Fujitsu ela Ă© muito ativa – entre outras coisas – no desenvolvimento de supercomputadores. A empresa japonesa adquiriu uma licença para a arquitetura SPARC da Sun Microsystems (agora Oracle) e a criou o supercomputador mais rĂĄpido do mundo em 2011, o computador “K”. Sete anos depois, com a arquitetura SPARC destinada ao pĂŽr-do-sol, a nova geração do “K” Fujitsu mudou-se para outra arquitetura RISC que promete garantir desempenho de alto nĂ­vel: BRAÇO.

Na verdade, a Fujitsu colaborou diretamente com a ARM para desenvolver o Processador A64FX, que usa arquitetura ARMv8-A com instruçÔes SVE (ExtensĂŁo vetorial escalĂĄvel) especialmente projetada para uso em supercomputadores.
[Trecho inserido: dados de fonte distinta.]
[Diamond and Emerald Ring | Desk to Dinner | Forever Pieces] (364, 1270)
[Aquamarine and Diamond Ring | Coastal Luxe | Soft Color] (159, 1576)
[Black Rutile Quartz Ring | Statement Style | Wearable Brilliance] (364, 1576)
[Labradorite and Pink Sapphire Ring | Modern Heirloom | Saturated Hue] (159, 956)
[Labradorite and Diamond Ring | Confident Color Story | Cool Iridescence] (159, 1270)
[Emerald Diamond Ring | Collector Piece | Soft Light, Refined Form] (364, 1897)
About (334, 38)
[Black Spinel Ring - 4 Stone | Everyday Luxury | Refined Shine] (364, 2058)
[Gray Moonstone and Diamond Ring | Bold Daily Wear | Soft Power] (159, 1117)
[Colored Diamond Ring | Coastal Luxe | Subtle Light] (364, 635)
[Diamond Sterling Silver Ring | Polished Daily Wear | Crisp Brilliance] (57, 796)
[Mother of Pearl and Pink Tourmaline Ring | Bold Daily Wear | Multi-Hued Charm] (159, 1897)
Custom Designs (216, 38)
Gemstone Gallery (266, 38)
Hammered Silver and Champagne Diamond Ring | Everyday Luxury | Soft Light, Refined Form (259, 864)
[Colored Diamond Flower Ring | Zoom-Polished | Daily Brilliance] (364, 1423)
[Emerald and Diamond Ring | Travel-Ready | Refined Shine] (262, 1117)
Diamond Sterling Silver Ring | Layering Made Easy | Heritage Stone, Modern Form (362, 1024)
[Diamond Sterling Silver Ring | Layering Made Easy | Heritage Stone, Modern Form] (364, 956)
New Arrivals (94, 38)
Cada processador pode ser configurado para conter atĂ© 48 nĂșcleoscom dois canais SIMD de 512 bits por nĂșcleo, suporte de memĂłria HBM2, quatro nĂșcleos “assistentes” e largura de banda de memĂłria, que devem ter um papel de parede na parede de terabytes por segundo.

Tudo isso fornece um capacidade de computação de 2,7 TFLOPS por processador em cĂĄlculos de ponto flutuante de precisĂŁo dupla (64 bits) ou duplo (5,4 TFLOPS) para cĂĄlculos de precisĂŁo de bit Ășnico de 32 bits. Espera-se que o Fujitsu A64FX seja usado principalmente para inteligĂȘncia artificial, que faz grande uso do ponto flutuante com precisĂŁo Ășnica, portanto esses sĂŁo os dados mais relevantes. O resultado final deve ser uma melhoria no duas vezes e meia o desempenho comparado aos processadores SPARC XIfx que o A64FX substitui.
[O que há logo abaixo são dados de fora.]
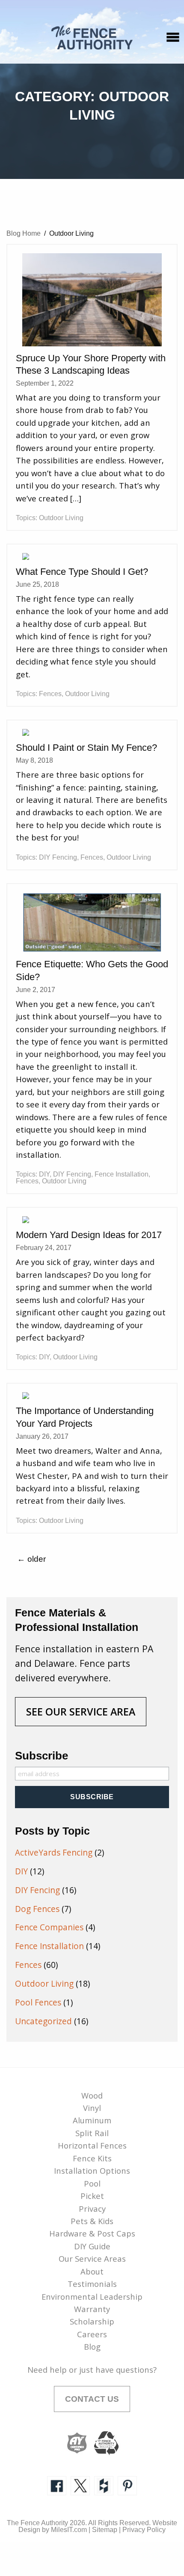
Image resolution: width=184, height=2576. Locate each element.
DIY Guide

O A64FX farå uso da interconexão ToFu (Torus Fusion) que garante escalabilidade de até 100.000 nós e conexÔes duplex (bidirecional) com largura de banda de pico de 10 GB / s.

Essas melhorias de desempenho tambĂ©m sĂŁo acompanhadas de promessas de melhorias na eficiĂȘncia energĂ©tica, graças tambĂ©m Ă  possibilidade de monitorar o desempenho e o consumo no nĂ­vel do chip Ășnico.

Atualmente, o Fujitsu A64FX é destinado ao sucessor do computador K, desenvolvido em colaboração com o Riken Advanced Institute for Computational Science. Não se sabe, como escreve o Network World, se também serå disponibilizado fora do Japão.